Monday, March 30, 2009

WHO SHOULD BE KENYA’S NEXT ELECTORAL COMMISSION CHAIRMAN?

·

By Jerry Okungu
Nairobi, Kenya
March 29, 2009

I am writing this article because I have the urge to do so. I am compelled to share my feelings with Kenyans because our politics has put us on a cliff hanger. Today Kenyans are without an electoral body because of our politics. Had it not been for it; Parliament would have approved one before it went into recess.

Now that young Miller was thrown out by Parliament for a variety of reasons ranging from favoritism to wife battering, Kenya may now ask the appointing authority to be more diligent in its next appointment to avoid the embarrassing situations such as the one we witnessed in the last debate.

It may be prudent for the Parliamentary Committee dealing with this matter to rise above pettiness, party politics and ethnic considerations to give Kenyans a truly respected individual with merit to clean up the mess that the Kivuitu team left at the electoral offices.

After talking to so many Kenyans over the matter, there is consensus that fame, popularity or activism on matters of democracy and human rights should not be part of the criteria for appointing the next chairman. Kenyans are yearning for a solid, properly schooled and disciplined individual to take the reigns at the Electoral Commission offices.

The Parliamentary Select Committee should never for one moment think that a lawyer; any lawyer should be given the job. This job requires more than just being a lawyer in practice or a sitting judge. It needs someone with common sense to know when to say no an appointing authority when integrity is under test.

The next Chairman will be reconstituting the Secretariat from scratch. It will therefore need a well trained lawyer with experience in institutional building. The individual should be corporate governance oriented in order to build and inspire the staff he will recruit to work with him. More importantly, this chairman will strive to reconstruct the confidence of the public in the electoral institution.

To do this, the Committee should go for a candidate with vast experience in dealing with leadership issues on a national and global scale. Such a candidate should have the kind of discipline that is akin to military upbringing such that faithfulness to the rules of engagement will be his guiding testament.

The Committee should look for a candidate with less political baggage to carry. It is that political baggage that derailed Kivuitu and his team. Because they were appointed by a sitting president, they felt obliged to return his favor.

As it is now; the next chairman should be that person that call look Raila, Kalonzo and Kibaki in the eye and tell them to leave him alone to do his work. He should be the one who reads his terms of reference as written in the constitution and sticks to them on pain of death.
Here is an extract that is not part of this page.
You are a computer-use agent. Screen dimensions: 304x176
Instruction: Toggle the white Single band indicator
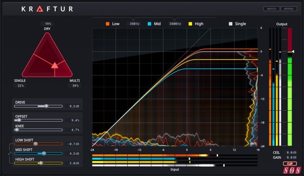click(x=230, y=24)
We need a chairman who will detribalize the electoral commission and depoliticize decision making at the institution. One way of doing this should be to put in place legal mechanism that will force political party nominations to be supervised and controlled by the Electoral Commission to avoid early riggings at nomination stage. Because once politicians start rigging primaries, there is no stopping them at the national level.

We need a chairman who has had practical experience in building all sorts of institutions whether public or private in order for the new institution to benefit from such experience. We need a chairman who is a diplomatic with vast experience in conflict resolutions; a man or woman who will genuinely facilitate the process of conduct civic.

WE need a chairman well educated enough to receive and interpret intelligence reports accurately to avoid the mess that Kivuitu put us in despite detailed NIS reports that pointed to him the dangers ahead should elections not be conducted in a transparent manner.

We need a chairman that will command the respect of Kenyans across the board; from Parliament to the Executive, from the intelligence institutions to political parties and ordinary Kenyans.

Finally, in the process of identifying this man, let our Parliamentarians not subject us again to the kind of theatrics they gave us the last time they debated this issue. This time round, we need political maturity and well guided debates in the august house. We don’t need hecklers and ethnic leaders derailed an important national debate with endless and sometimes irrelevant points of order.

For this reason, Kenyans must demand that House Speaker Hon Marende be in Parliament in person to control the debate and bring sanity to the house.

On this note; may the best man or woman win the seat!